Bloom in his letter reviews federal and state laws governing sober houses. They include the federal Fair Housing Act and ADA, and a state law regarding community residences for groups of disabled people including those receiving addiction services that says, in part: “[N]o zoning regulation shall treat the following in a manner different from any single family residence: … any community residence that houses six or fewer persons receiving mental health or addiction services and necessary staff persons paid for or provided by the Department of Mental Health and Addiction Services and that has been issued a license by the Department of Public Health … if a license is required.”

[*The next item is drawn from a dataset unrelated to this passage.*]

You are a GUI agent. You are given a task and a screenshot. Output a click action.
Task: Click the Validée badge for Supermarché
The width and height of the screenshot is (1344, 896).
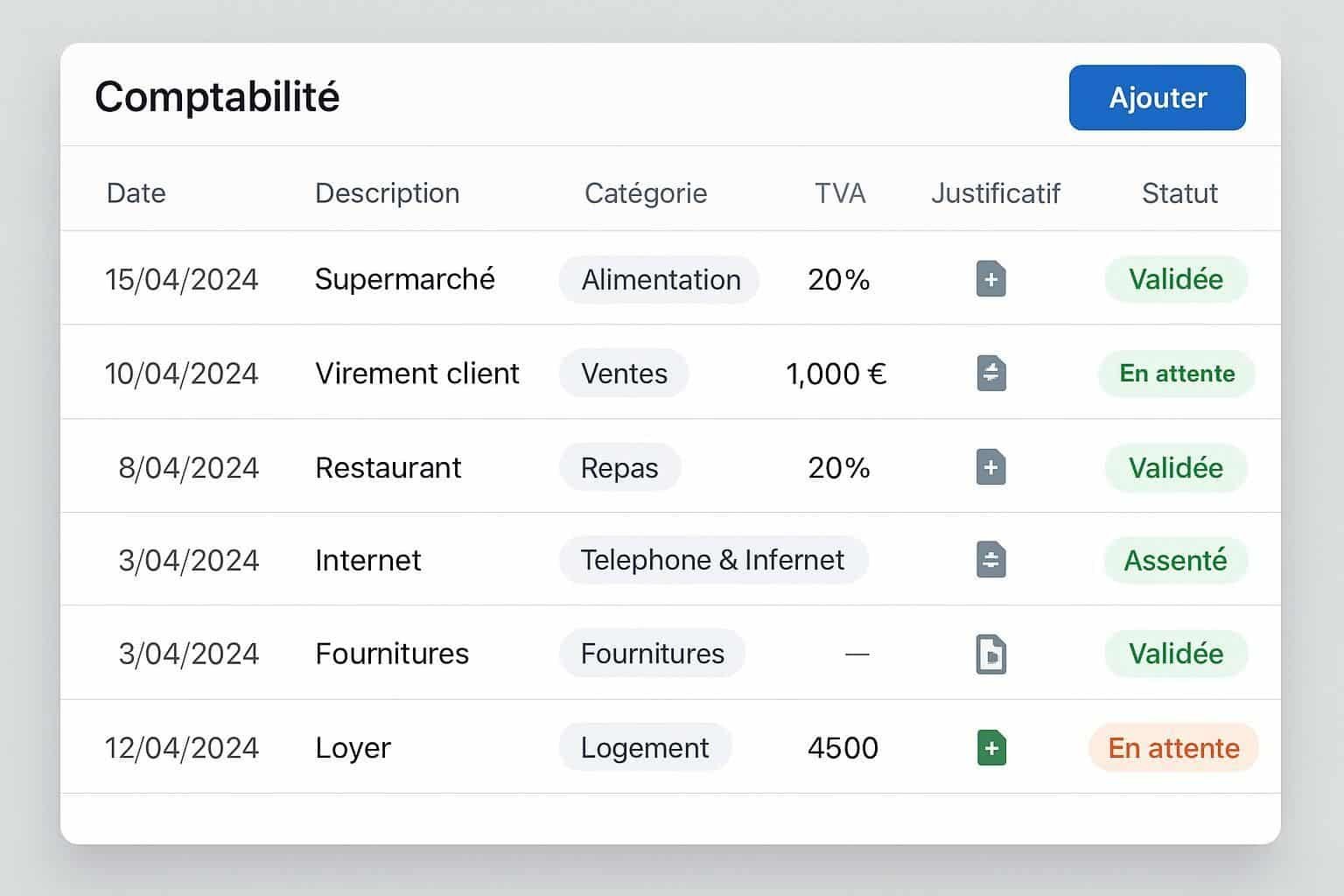point(1176,279)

In general, Bloom said, “the federal laws prohibit discrimination by public entities (including town governments) against handicapped or disabled persons.”
“The ‘protected persons’ include, as examples, individuals with physical or mental impairments and recovering substance abusers. The laws prohibit intentional discrimination, but, more importantly for our purposes, they also prohibit facially neutral policies which have discriminatory effect when actually applied—the ‘disparate impact’ theory. Such policies may have such an effect if they cause a significantly adverse or disproportionate impact on a particular group. The laws also require the public entity, or town government in our case, to make a ‘reasonable accommodation’ to assist the group. In plain language terms, local zoning regulations which impose restrictive terms on ‘group homes’ may not apply in a particular situation, since they are superseded by these other laws. Municipalities are required to make ‘reasonable accommodations’ in their various regulations and rules to provide qualified disabled individuals with equal housing opportunities.”
He also reviewed court cases that set precedent for the standards set forth in the applicable federal laws.
They include a 2001 New London case, according to a Bloom, where a halfway house operator sued the city, claiming that an attempt to close the facility for zoning reasons amounted to a violation of FHA. In largely granting an injunction to the operator, Bloom noted, the federal court said no evidence was submitted by the municipality ‘to show that allowing the homes to continue to operate in this same manner would be an undue financial or administrative burden on the city of New London.’
“Similarly, the city did not claim that allowing these properties to continue operating I precisely the same manner as in the past would require a ‘fundamental alteration’ of local zoning regulations.”
According to correspondence reviewed by NewCanaanite.com, Palmer in advance of the hearing urged the sober house’s operator to consider a number of proposed rules for the facility.
They include: Identification of person/operator responsible for oversight of the house, including name, address and contact information, available for inspection; Criminal history background check of house operator, employees, house officers and house owner; to avoid conflicts, no operator or employee will offer, solicit, pay or receive commissions, rebates, fees, etc. in cash or in kind, to induce referrals of patient, whether incoming or outgoing; all employees and operators will have had 18 to 24 months of sustained recovery; written reports to authorities of unusual incidents within 48 hours including death, overdose or suicide attempt of a resident in a recovery house, physical assault, sexual assault, outbreak of a contagious disease or food poisoning among residents, serious crime or a condition that results in closure of the recovery house for more than one day of operation; accept residents only after appropriate assessment and placement into treatment to address their substance use issues; accept residents only from licensed drug and alcohol treatment providers or other qualified referral source; adequate documentation of medical, drug and alcohol history, including substances most frequently abused, to permit adequate monitoring and proper care; and no clinical or therapeutic interventions without required licenses.
Monday’s hearing of the appeal before the ZBA is scheduled for 7 p.m. at Town Hall.